三 明治漁業法施行より昭和漁業法施行までの漁業制度


 明治漁業法の制定

 明治三四年四月、政府は漁業問題に関する基本法として初めて「漁業法」を制定し、翌三五年七月一日より施行した。しかしこの法律は漁業権の法的性格が明確でないなどの理由から明治四三年法律第五八号により全面的な改正が行なわれ第二次世界大戦終結後の昭和二四年制定の現行漁業法制に移るまで五〇年の永い期間わが国の漁業秩序を維持してきたのであった。
 この法律は専用漁業権・定置漁業権・区画漁業権・特別漁業権の四種類の漁業権や、入漁権・許可漁業・漁業組合制度などについて規定している。
 本法の基本的な考え方は藩政以来の漁業慣行を重視し、できるだけ従来の権利者や漁場行使実態をそのまま認める形がとられた。
 すなわち、「専用漁業権」は以前からの地先水面での地元漁民の入会慣行のあったものとし、これに他部落からの入会権を新たに「入漁権」とした。漁具を一定場所に定置して行なうものを「定置漁業権」に、魚介藻類の養殖をするものを「区画漁業権」とし、その他のものを「特別漁業権」として分類した。また「専用漁業権」には慣行によるものを「慣行専用漁業権」に、新たに申請によって漁業組合のみに免許される「地先水面専用漁業権」の二種があった。このうち、慣行専用漁業権の方は免許後に漁業種類や漁場区域の変更が不可能とされていたので、地先水面の従来の入会慣行のものはほとんど地先水面専用漁業権として出願し免許された。
 以上は漁業権漁業に属するものであるが、これ以外の漁業には「許可漁業」「届出漁業」「自由漁業」「禁止漁業」などがある。
 次に漁業組合制度であるが、漁業者の部落の区域または市町村の区域により組合の地区とし、専用漁業権の権利主体として構成させたのである。そしてこの近代的な漁業法に基づく漁業組合に法人格を与え、実質的には従来の漁村部落に地先漁場の独占使用を認めたものとした。

 明治漁業法の改正

 漁業法施行当初、第一九条において「漁業組合ハ漁業権の享有及行使ニ付権利ヲ有シ義務ヲ負フ但シ自ラ漁業ヲ為スコトヲ得ス」とし、さらに第二〇条で、「漁業組合ニ於テ其ノ地先水面ノ専用ノ免許ヲ受ケタルトキハ組合規約ノ定ムル所ニ依リ組合員ヲシテ漁業ヲ為サシムヘシ」と規定して組合は専ら漁業権の取得主体としか考えていなかった。

__データ行__:

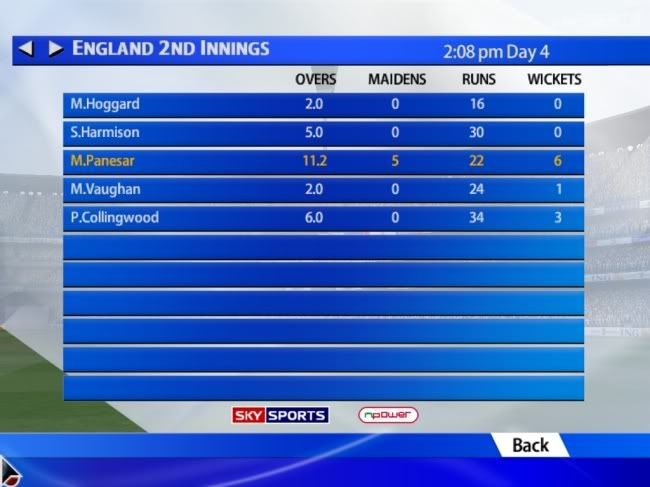The image size is (650, 487).
Task: Click the England 2nd Innings title
Action: [x=171, y=48]
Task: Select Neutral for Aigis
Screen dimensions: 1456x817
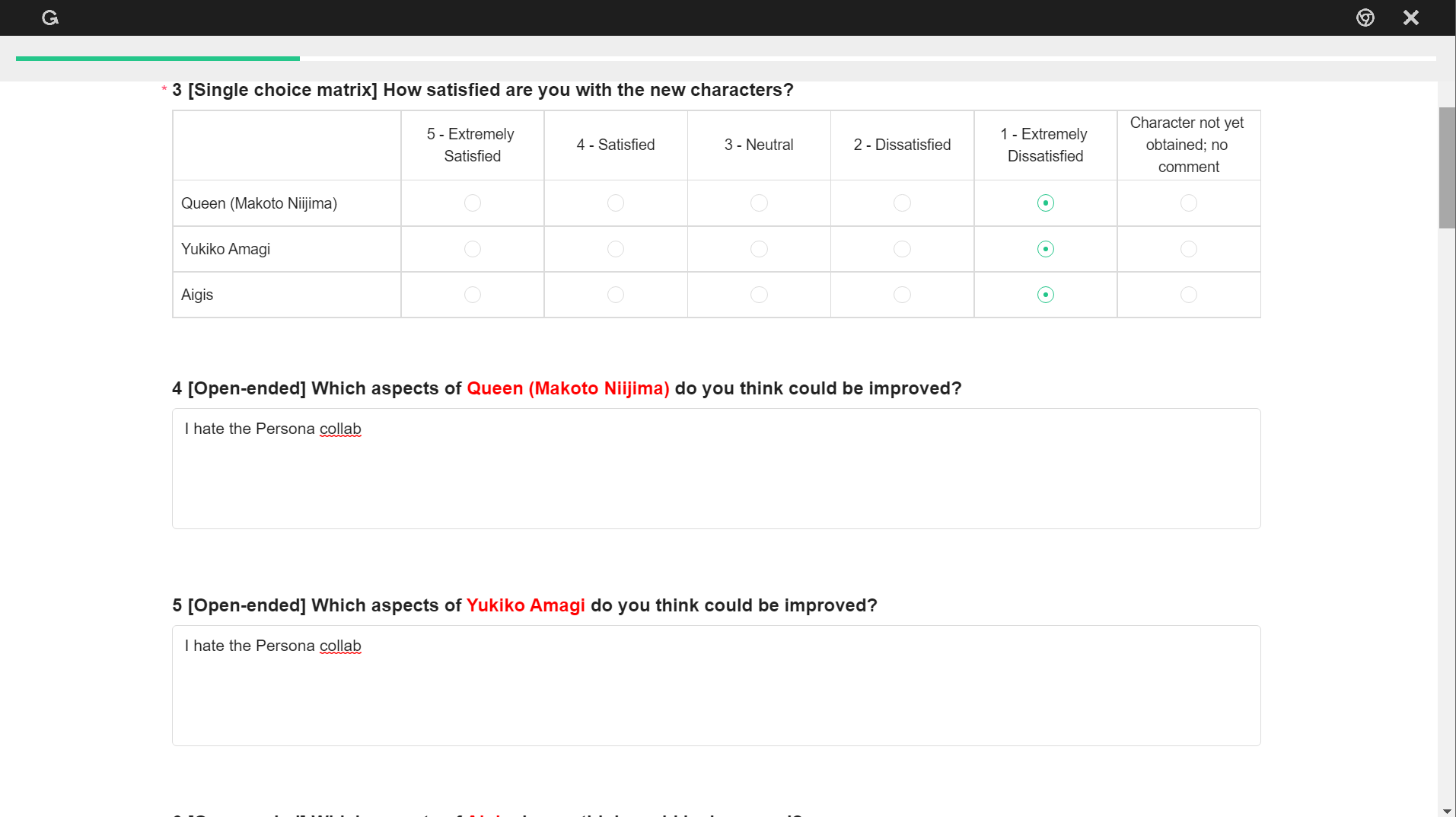Action: tap(759, 295)
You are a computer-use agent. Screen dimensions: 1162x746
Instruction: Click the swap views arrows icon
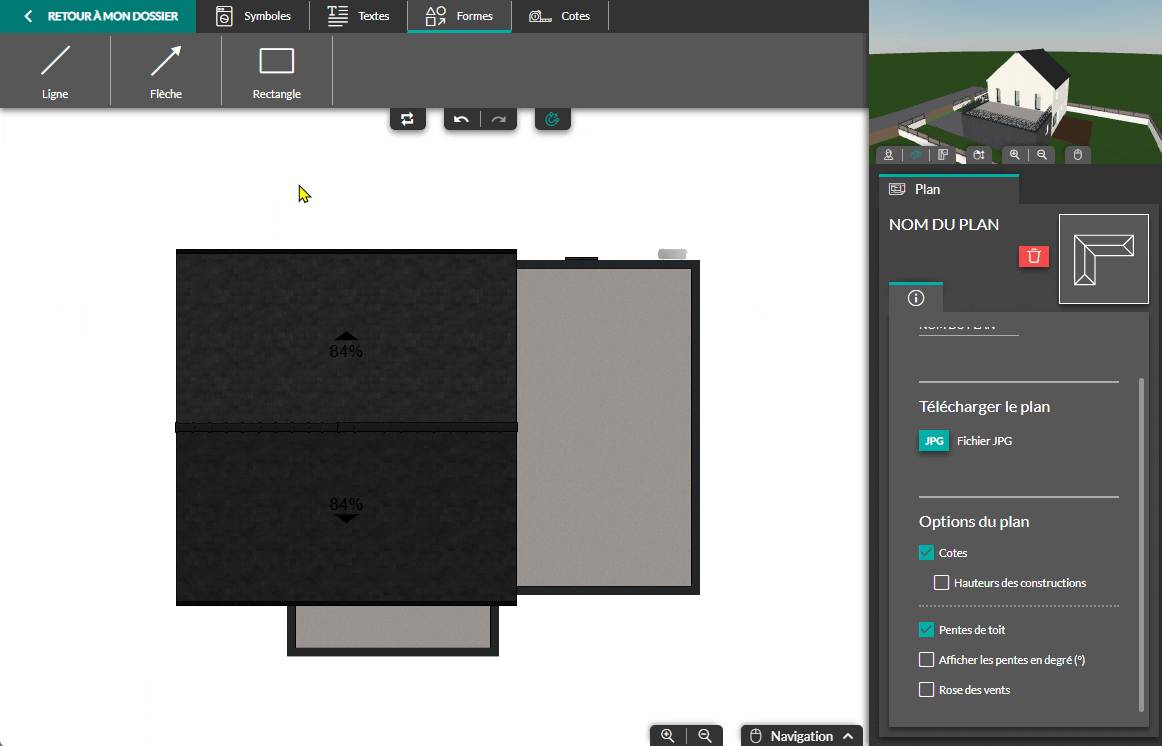[407, 120]
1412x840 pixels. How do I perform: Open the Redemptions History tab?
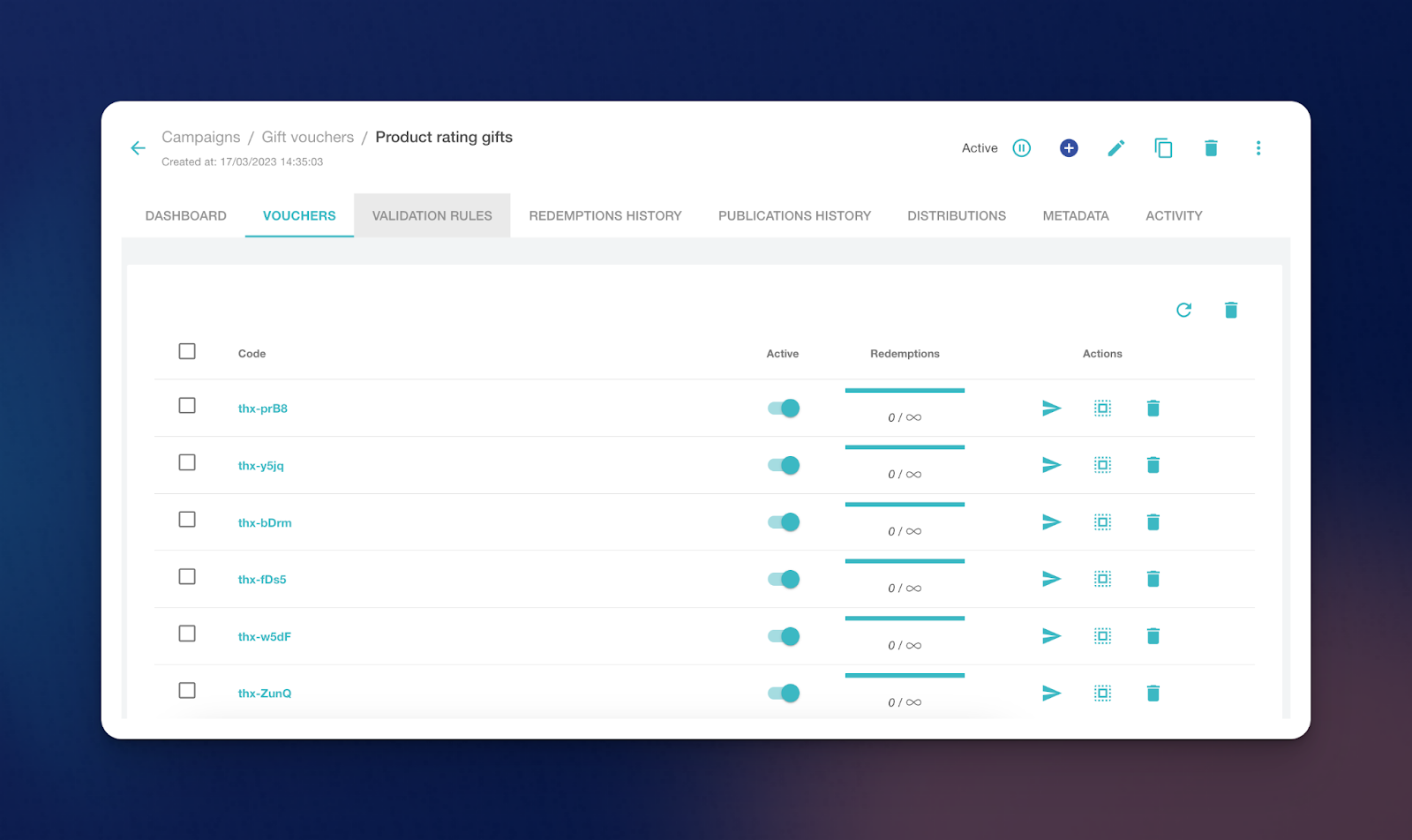[x=605, y=216]
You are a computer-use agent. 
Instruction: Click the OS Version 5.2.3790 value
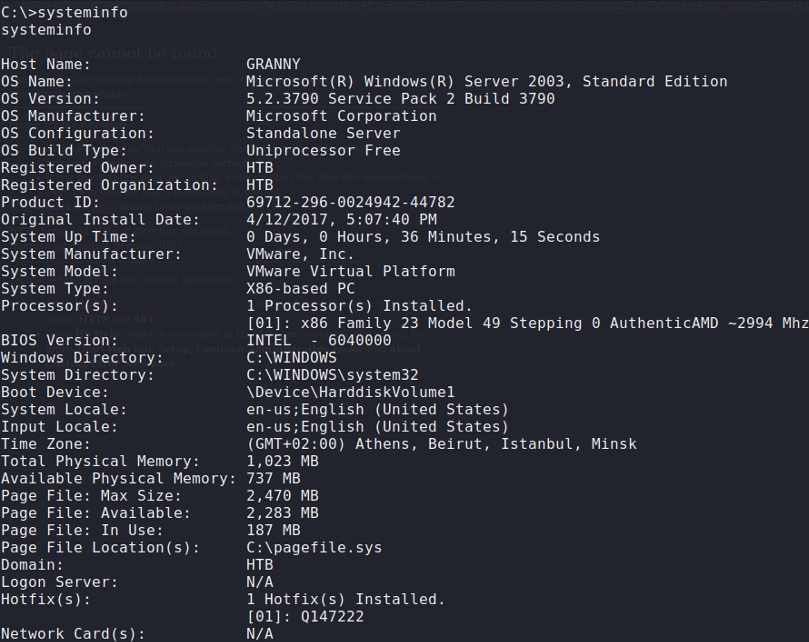(400, 99)
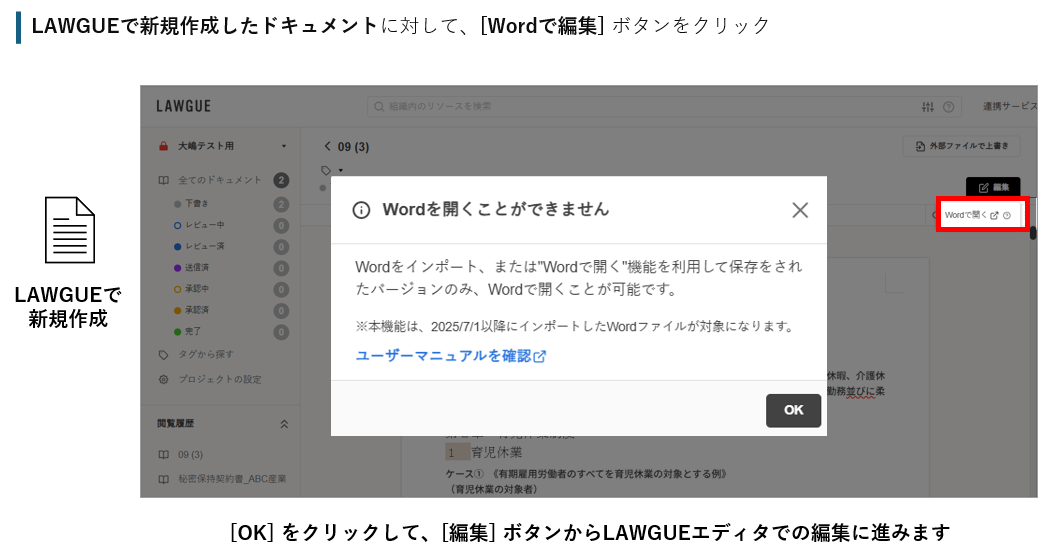This screenshot has height=552, width=1049.
Task: Click the help icon beside Wordで開く
Action: 1007,215
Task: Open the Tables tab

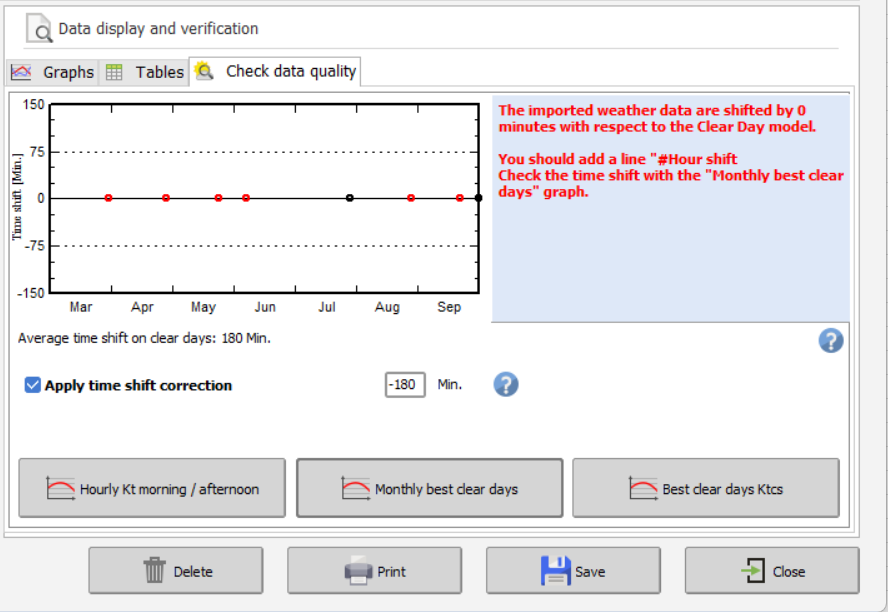Action: click(x=146, y=72)
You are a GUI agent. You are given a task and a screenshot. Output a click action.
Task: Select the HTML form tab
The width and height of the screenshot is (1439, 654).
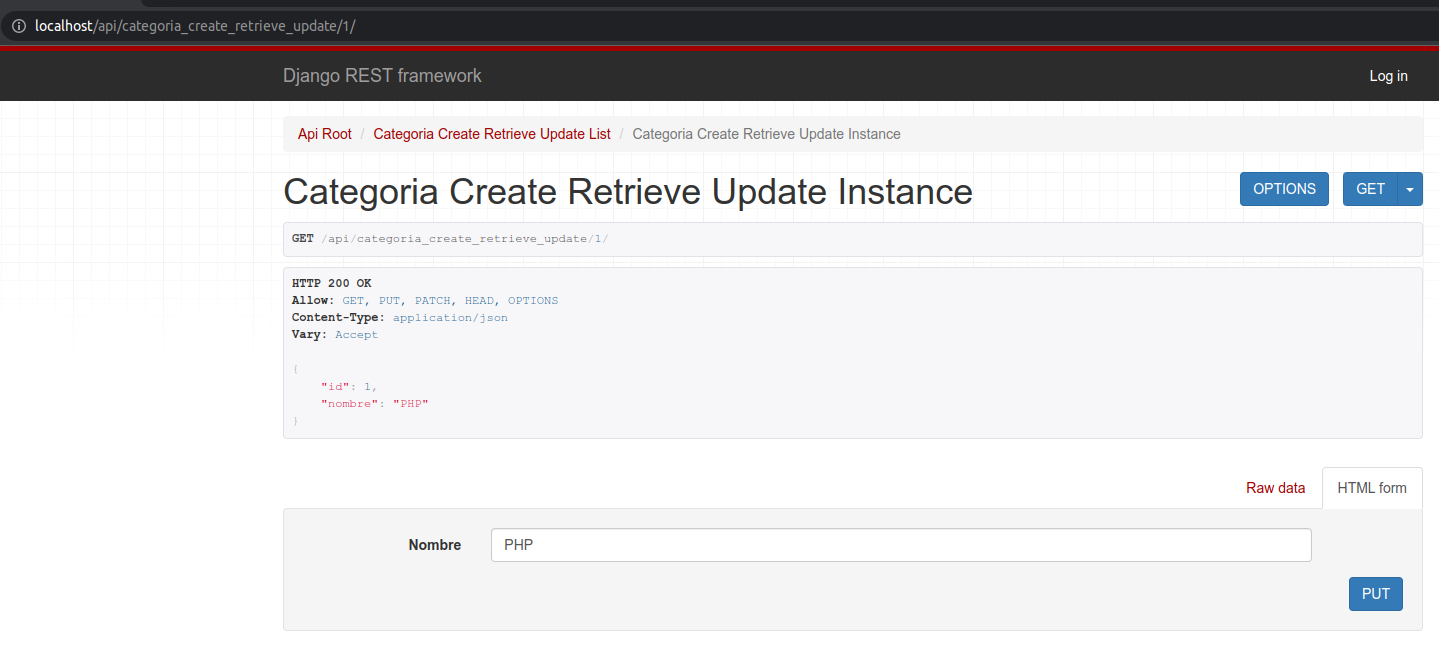point(1371,488)
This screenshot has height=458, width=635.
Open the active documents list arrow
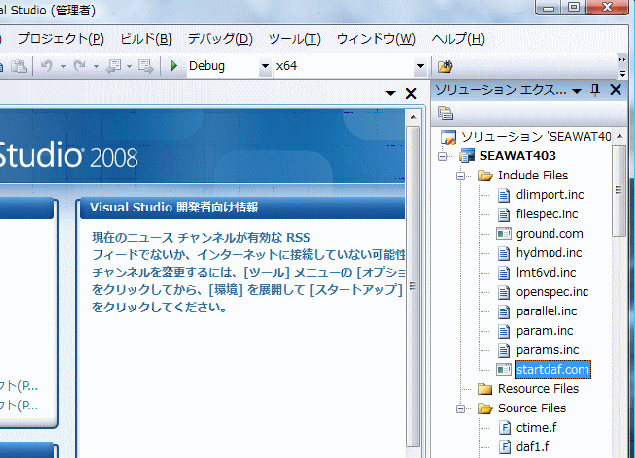point(391,93)
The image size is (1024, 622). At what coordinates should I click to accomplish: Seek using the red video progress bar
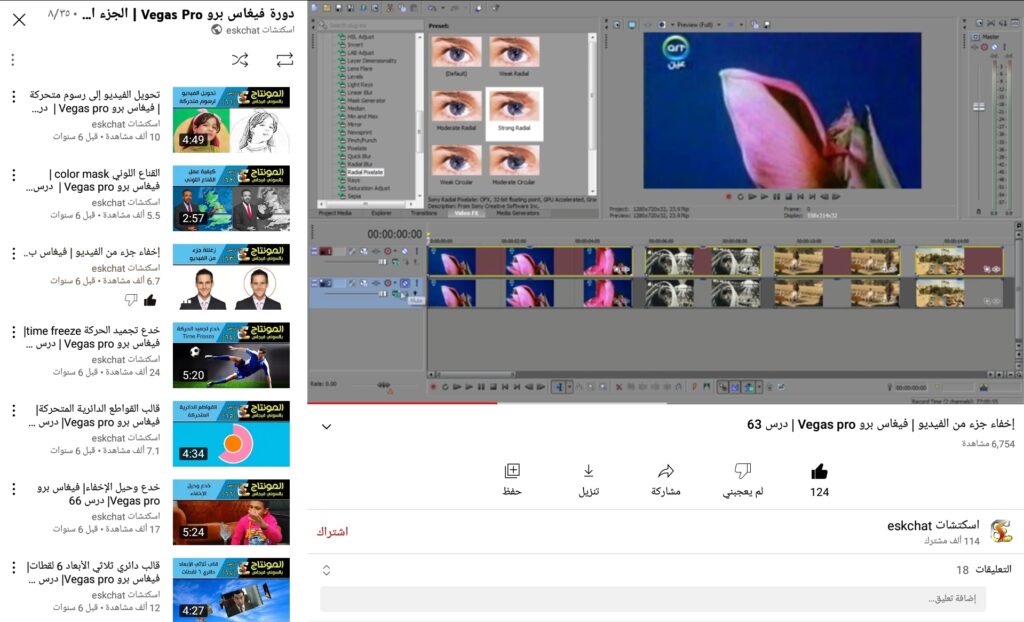[x=400, y=403]
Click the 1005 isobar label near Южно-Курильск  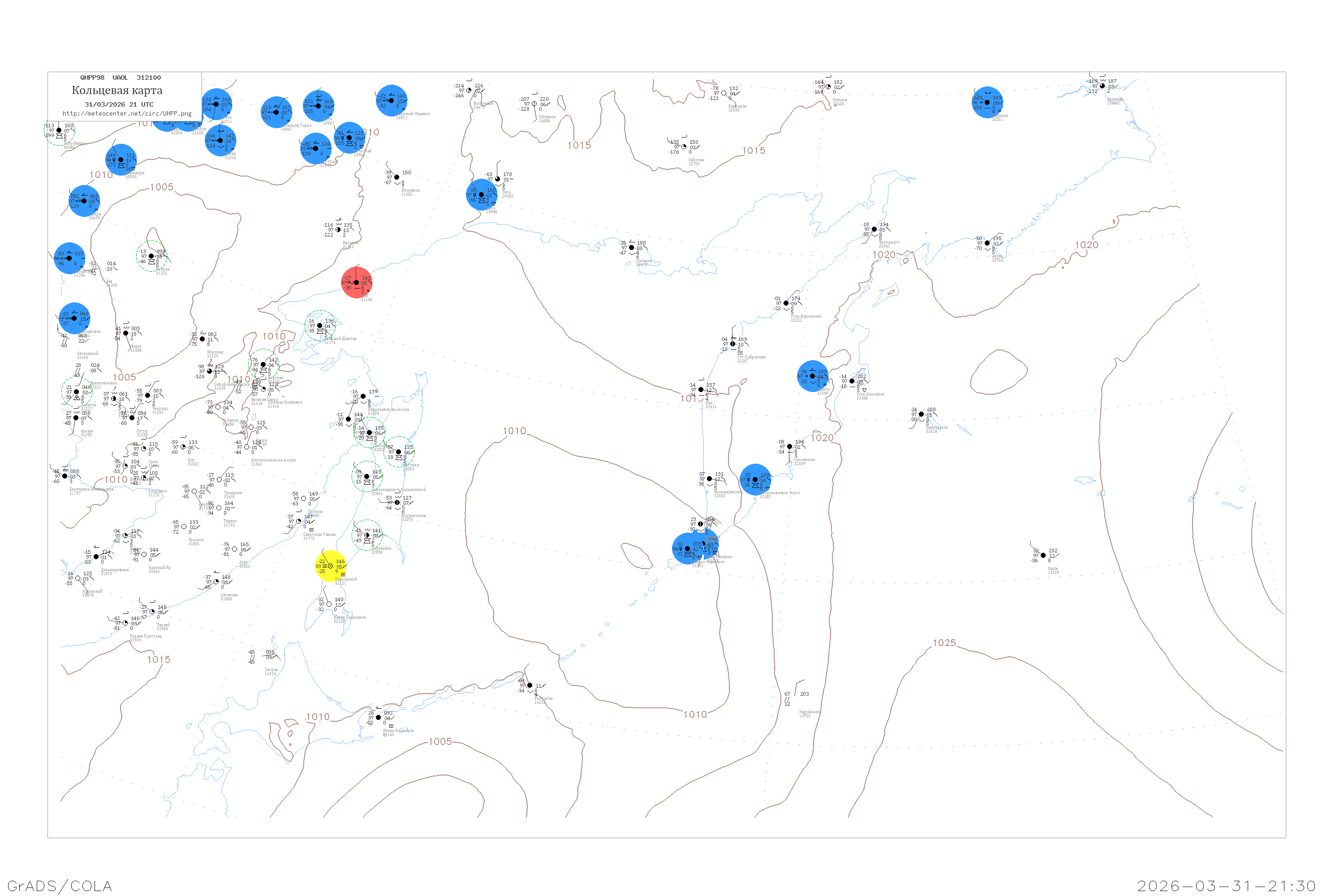coord(440,742)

__練習問題 A__: 明治漁業法についての文章から、「三 明治漁業法施行より昭和漁業法施行までの漁業制度」で始まり「業権として出願し免許された。」で終わる部分を一字一句違えずに抜き出してもらえますか？
__練習問題 B__: 明治漁業法についての文章を、最後の文の後から続けて書いてもらえますか？

__練習問題の解答 A__:
三 明治漁業法施行より昭和漁業法施行までの漁業制度


 明治漁業法の制定

 明治三四年四月、政府は漁業問題に関する基本法として初めて「漁業法」を制定し、翌三五年七月一日より施行した。しかしこの法律は漁業権の法的性格が明確でないなどの理由から明治四三年法律第五八号により全面的な改正が行なわれ第二次世界大戦終結後の昭和二四年制定の現行漁業法制に移るまで五〇年の永い期間わが国の漁業秩序を維持してきたのであった。
 この法律は専用漁業権・定置漁業権・区画漁業権・特別漁業権の四種類の漁業権や、入漁権・許可漁業・漁業組合制度などについて規定している。
 本法の基本的な考え方は藩政以来の漁業慣行を重視し、できるだけ従来の権利者や漁場行使実態をそのまま認める形がとられた。
 すなわち、「専用漁業権」は以前からの地先水面での地元漁民の入会慣行のあったものとし、これに他部落からの入会権を新たに「入漁権」とした。漁具を一定場所に定置して行なうものを「定置漁業権」に、魚介藻類の養殖をするものを「区画漁業権」とし、その他のものを「特別漁業権」として分類した。また「専用漁業権」には慣行によるものを「慣行専用漁業権」に、新たに申請によって漁業組合のみに免許される「地先水面専用漁業権」の二種があった。このうち、慣行専用漁業権の方は免許後に漁業種類や漁場区域の変更が不可能とされていたので、地先水面の従来の入会慣行のものはほとんど地先水面専用漁業権として出願し免許された。

__練習問題の解答 B__:
 漁業法の最初の改正は明治四三年四月に行なわれ、漁業組合制度の整備拡充を回った。すなわち組合の漁業に関する共同利用施設の設置を認めたこと、漁業組合連合会の設立ができるようにしたことのほか漁業権に対する抵当権の設定を認めたことなどが主な改正点であった。
 次の漁業法の改正は、昭和八年三月に行なわれ、出資制、責任組織を導入して出資組合の名称を漁業協同組合と呼ぶこととしたほか、漁業協同組合に漁業自営を認めたこと、また漁業組合連合会は経済事業を行なう漁業組合または漁業組合連合会を構成員とし、出資制、責任制をとるとともに、経済事業を行なうことができるようにしたことなどであった。さらに次の改正は昭和一三年に行なわれたが、これまで貯金業務が認められていなかったため、漁村経済機能の中核的役割を充分果していなかったのを、組合員またはその家族からの貯金業務を行なえるよう信用事業の制度を導入したことであった。これに伴って同年三月産業組合中央金庫法(現在の農林中央金庫法)が改正され、漁業協同組合・同連合会の産業組合中央金庫への加入が認められ、漁業組合は単なる漁業権所有主体の性格に加えて新しく経済事業団体としての性格をも併せもつことになり、その機能は以前に比べ充実したものとなった。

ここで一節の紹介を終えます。